* [PROMPT]: Give again, character for character, the lines that lie between the first line of the material and the line with "Viewport: 1174px width, 500px height.", inclusive. Omit pictures.

* [SUPPLIED MATERIAL]:

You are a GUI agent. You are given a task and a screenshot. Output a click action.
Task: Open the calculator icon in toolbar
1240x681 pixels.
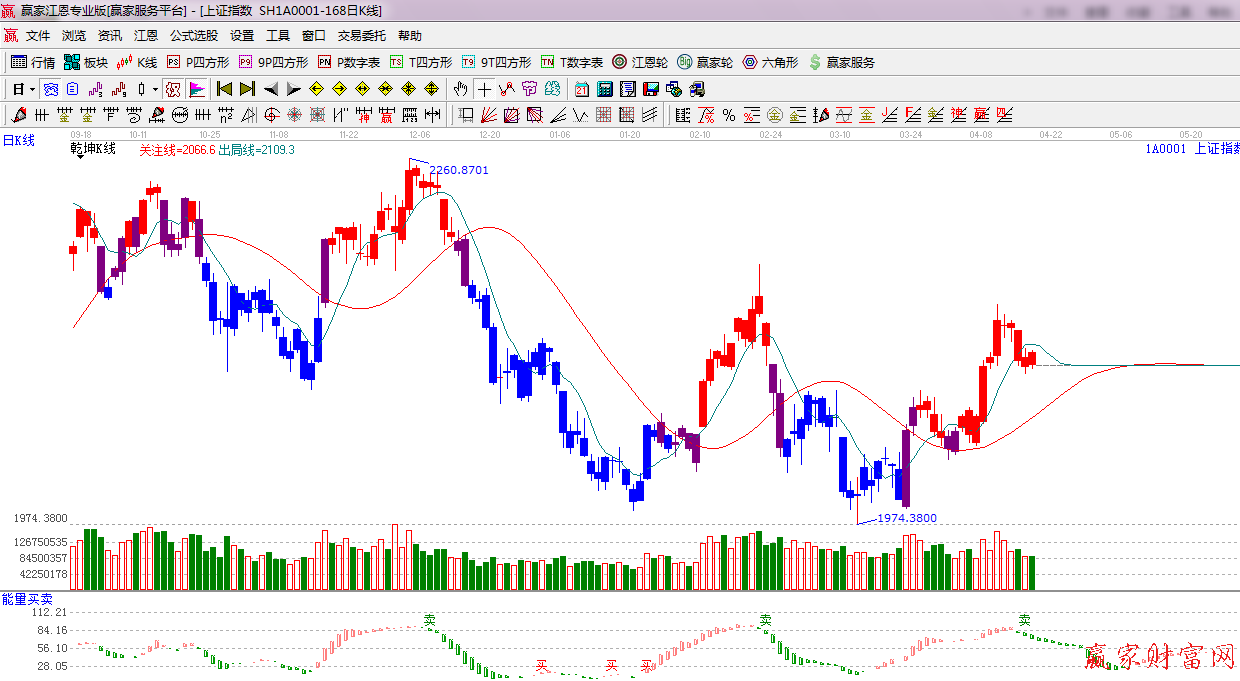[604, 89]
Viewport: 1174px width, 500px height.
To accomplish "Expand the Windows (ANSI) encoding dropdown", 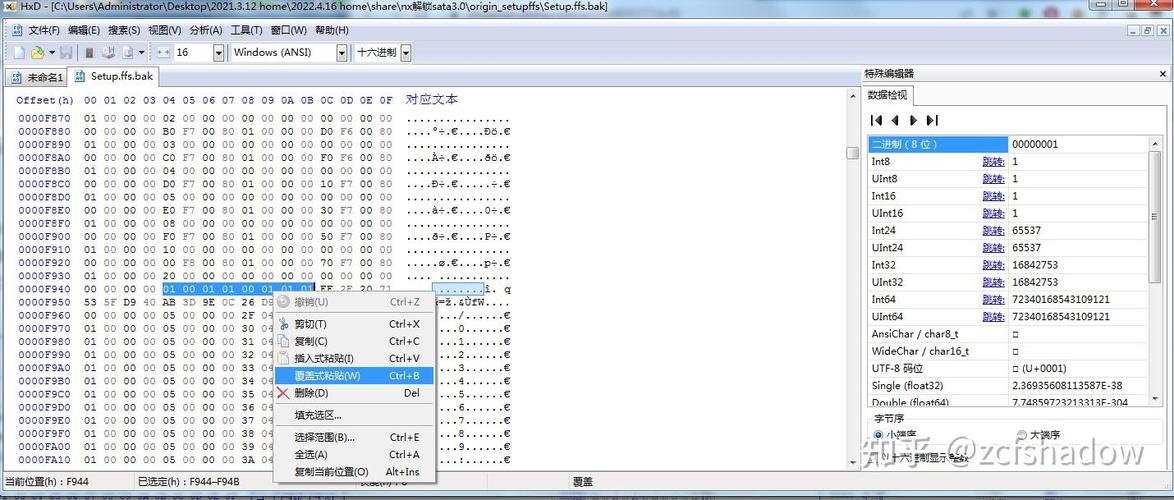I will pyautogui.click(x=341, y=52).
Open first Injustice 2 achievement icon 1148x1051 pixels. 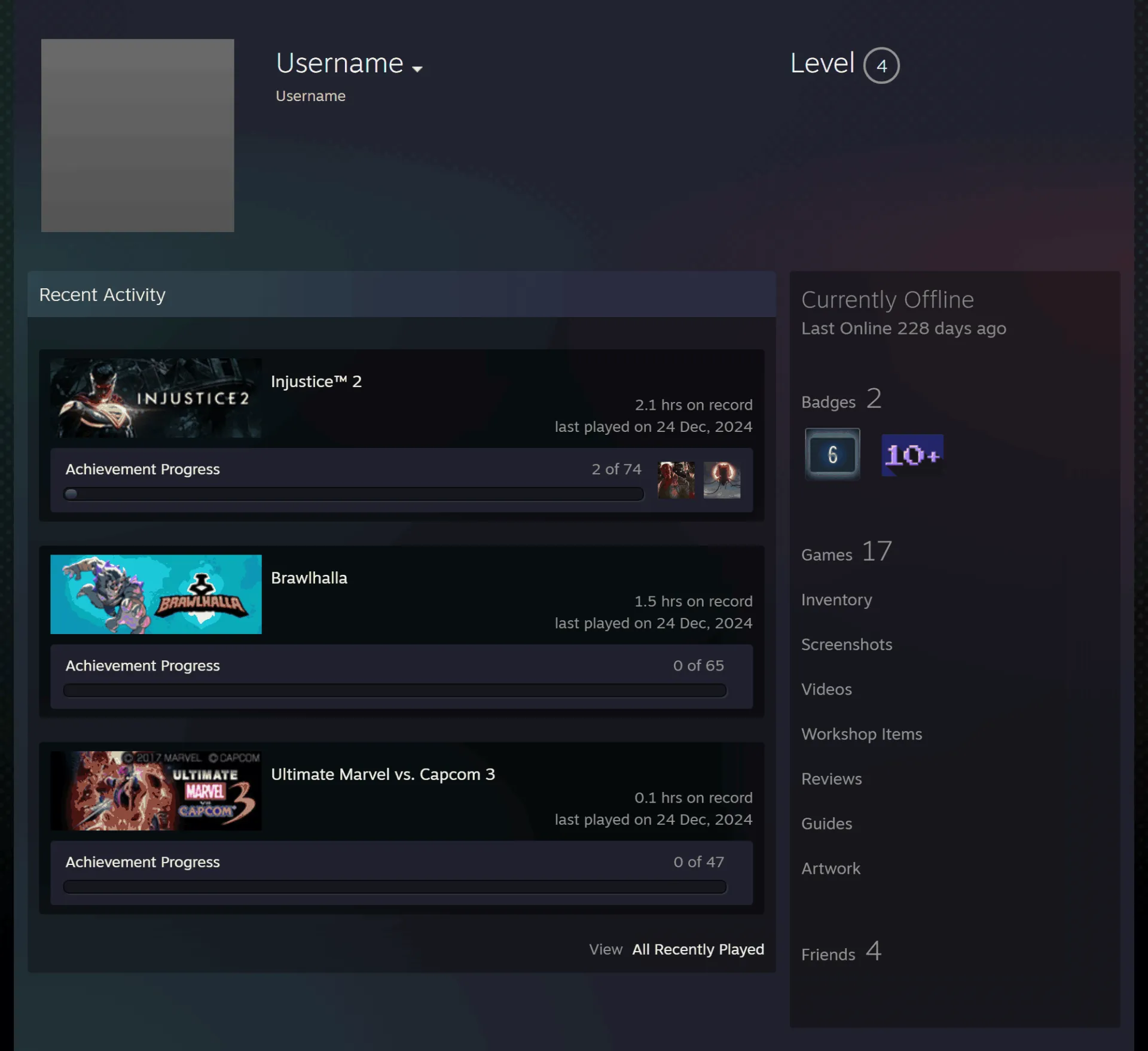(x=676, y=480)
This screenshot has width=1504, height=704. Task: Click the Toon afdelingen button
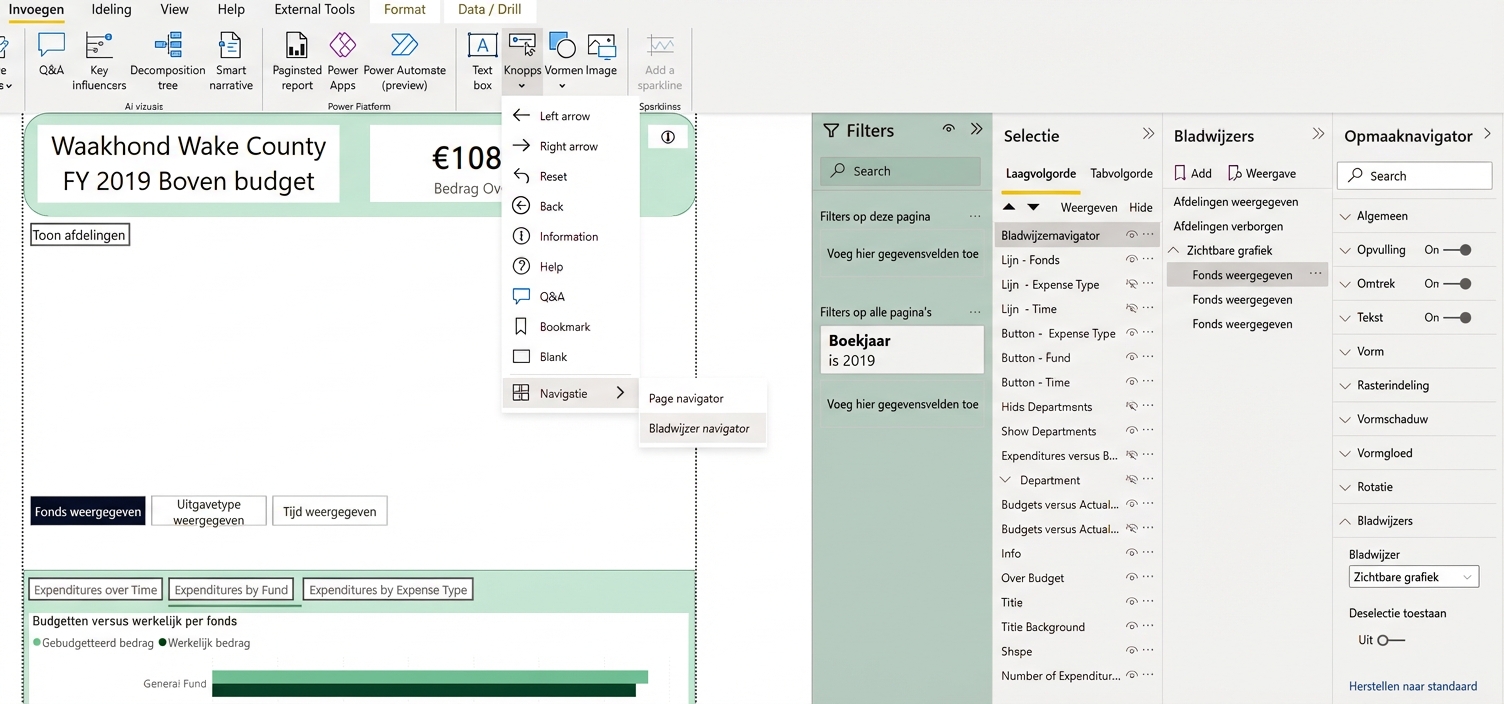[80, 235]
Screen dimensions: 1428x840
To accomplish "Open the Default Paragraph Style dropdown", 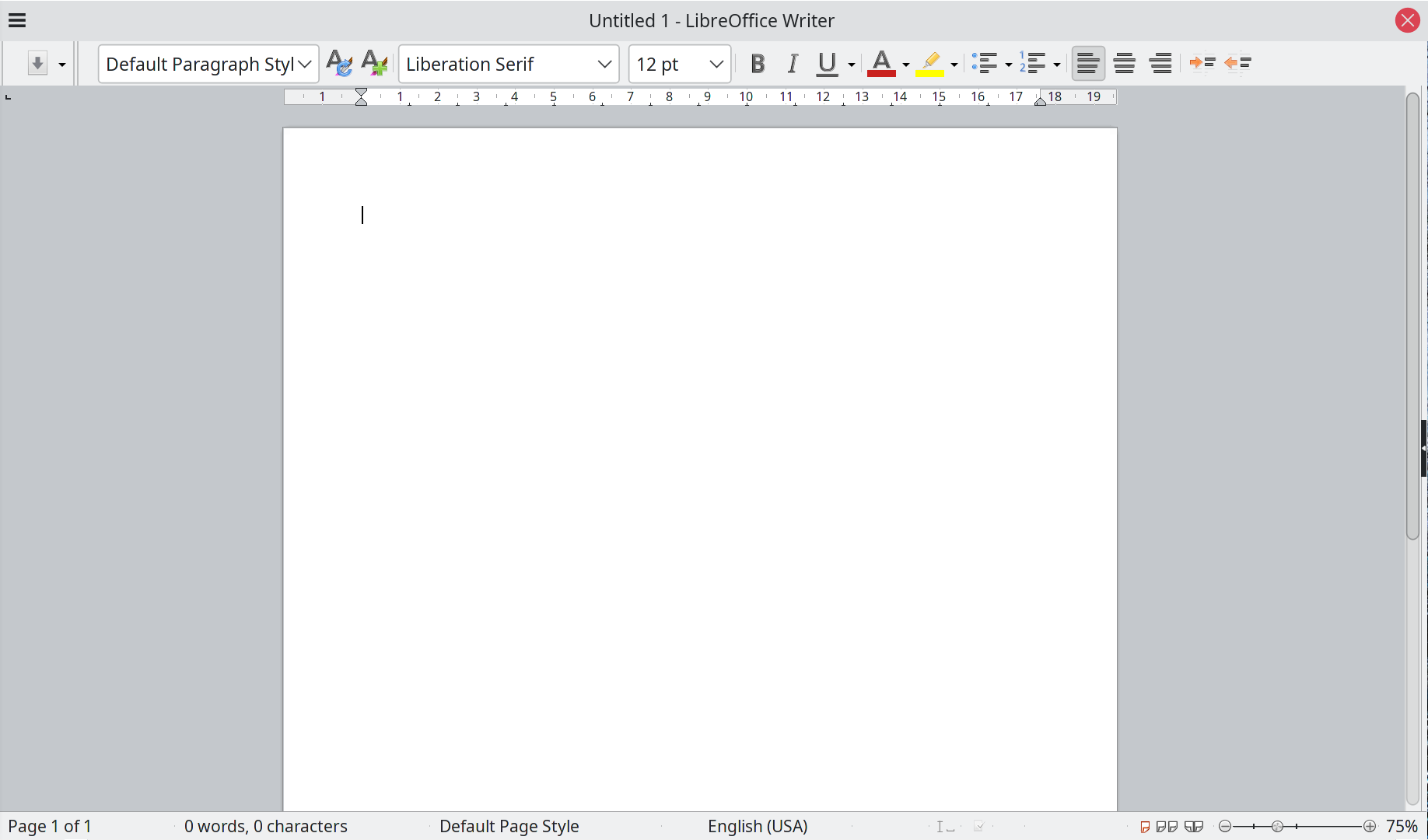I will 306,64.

* [RESULT]:
You are a GUI agent. You are given a task and a screenshot. Output a click action.
Task: Open the calculator icon in toolbar
1240x681 pixels.
[604, 89]
Viewport: 1174px width, 500px height.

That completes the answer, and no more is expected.